◆ What to do:
Below are the records; print exactly the lines from the one with "This screenshot has width=1400, height=842." through the last, both included, and leave the pictures out.

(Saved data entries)

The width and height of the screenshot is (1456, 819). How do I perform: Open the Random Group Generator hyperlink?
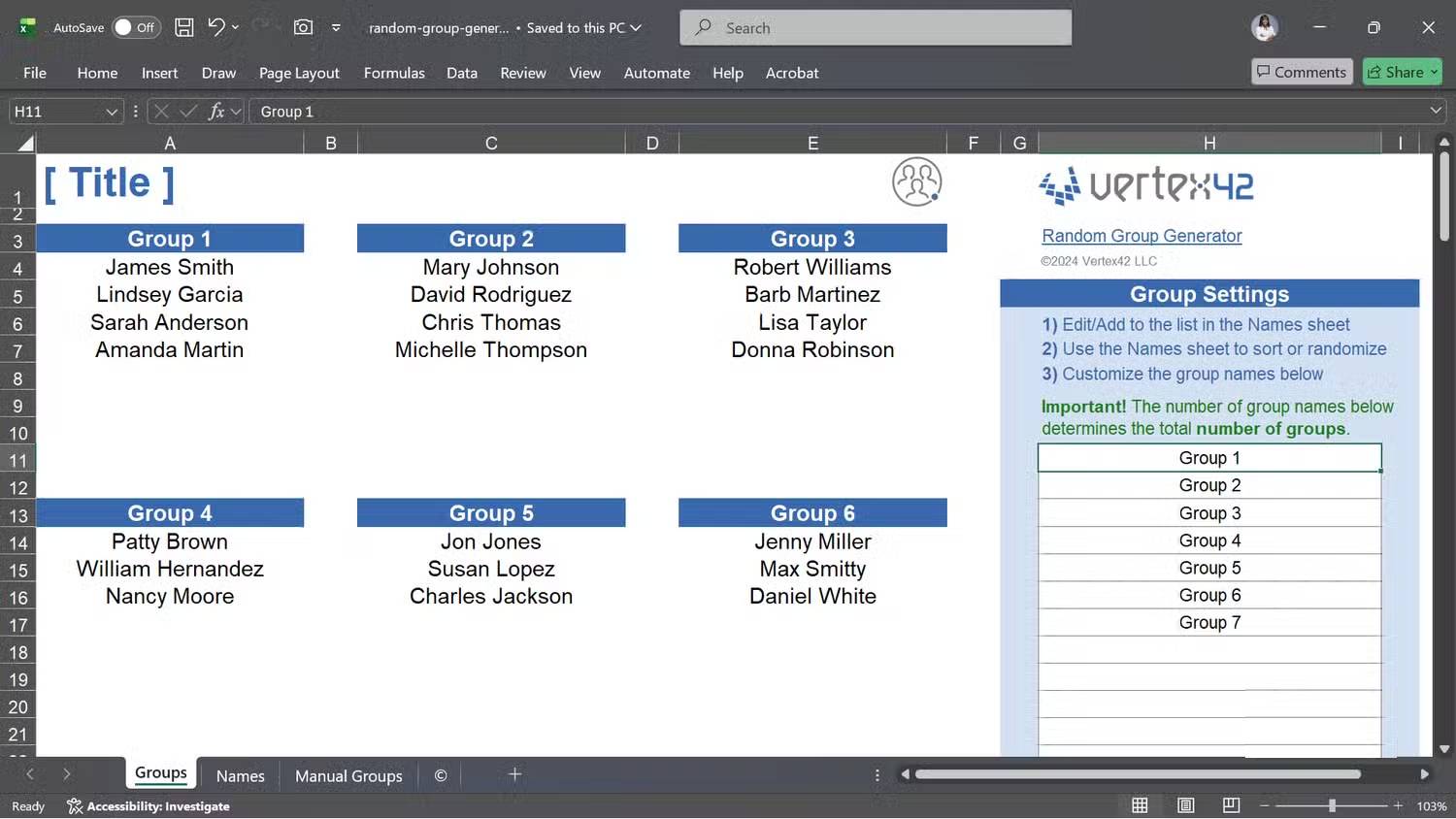point(1141,236)
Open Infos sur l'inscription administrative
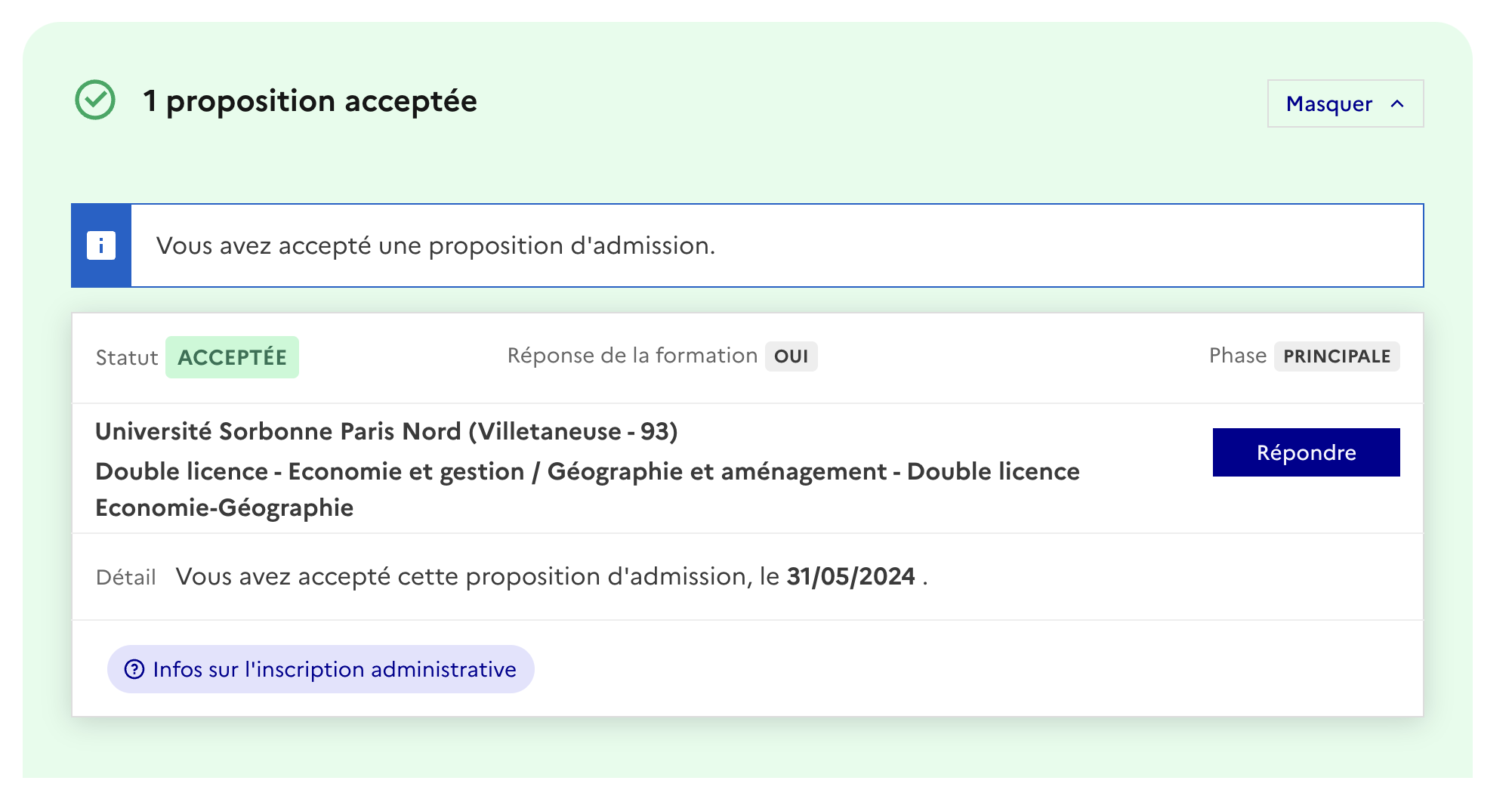The width and height of the screenshot is (1512, 796). pos(321,669)
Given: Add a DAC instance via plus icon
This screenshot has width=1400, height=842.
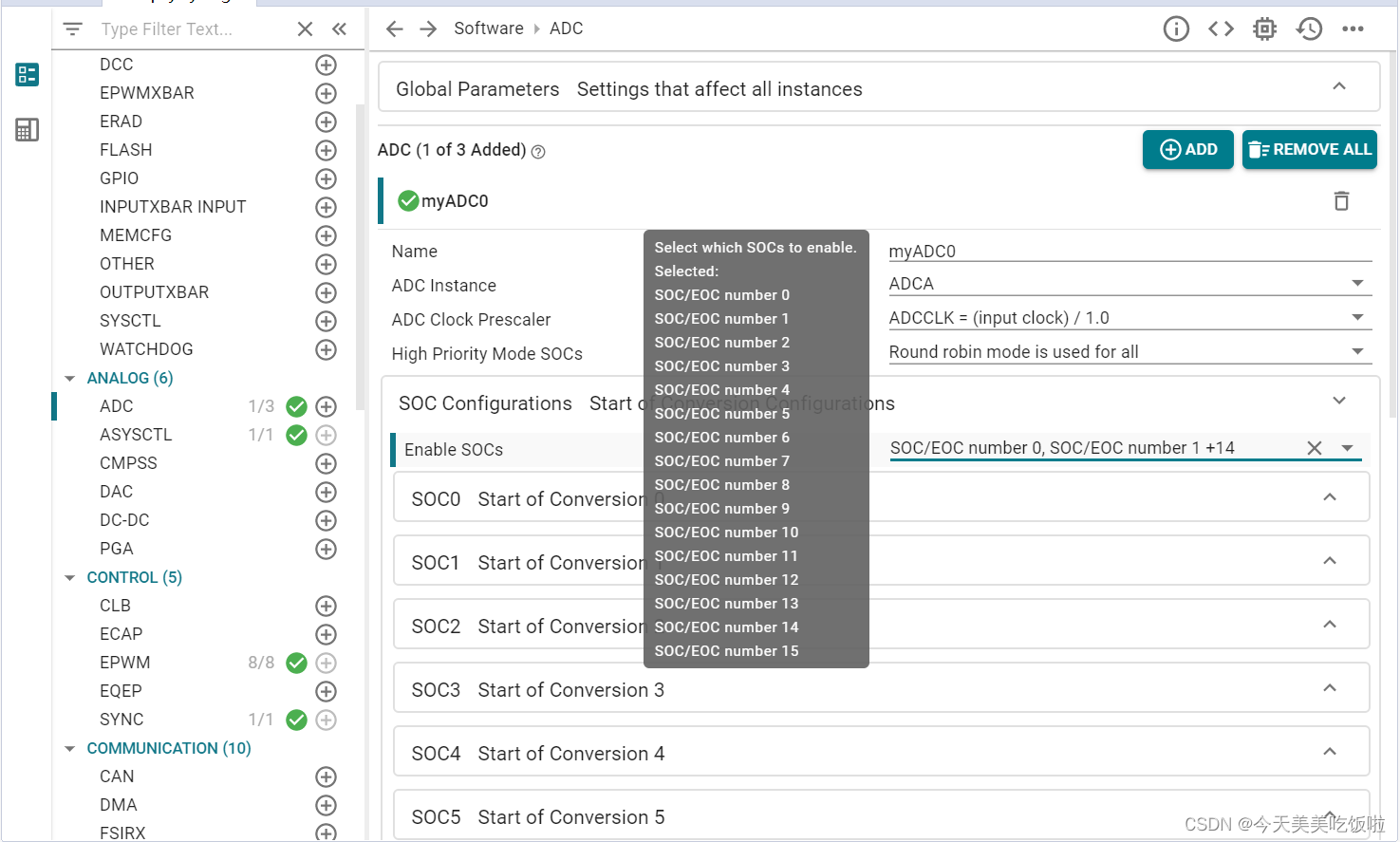Looking at the screenshot, I should click(326, 492).
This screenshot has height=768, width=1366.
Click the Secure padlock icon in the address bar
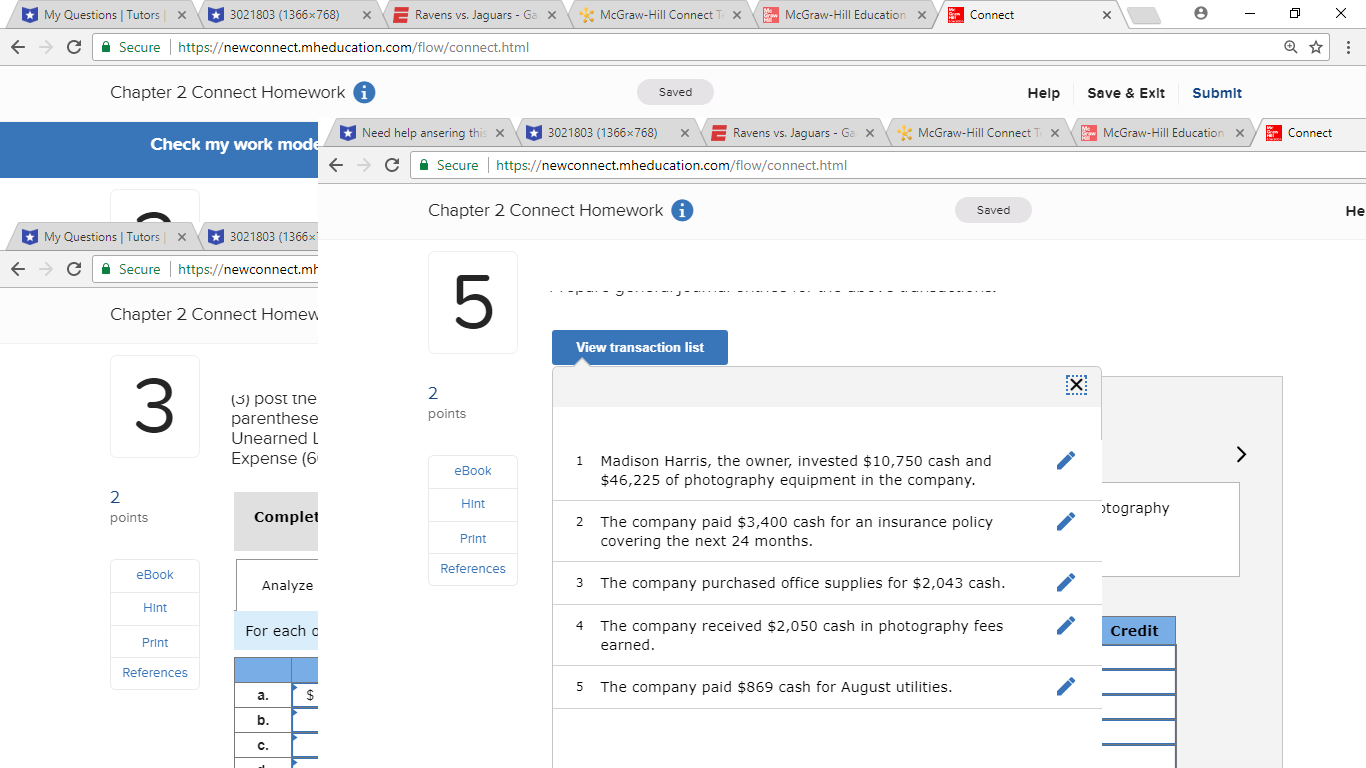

◆ Finished exercise:
This screenshot has width=1400, height=842.
Looking at the screenshot, I should click(326, 492).
This screenshot has height=768, width=1366.
Click the Secure padlock icon in the address bar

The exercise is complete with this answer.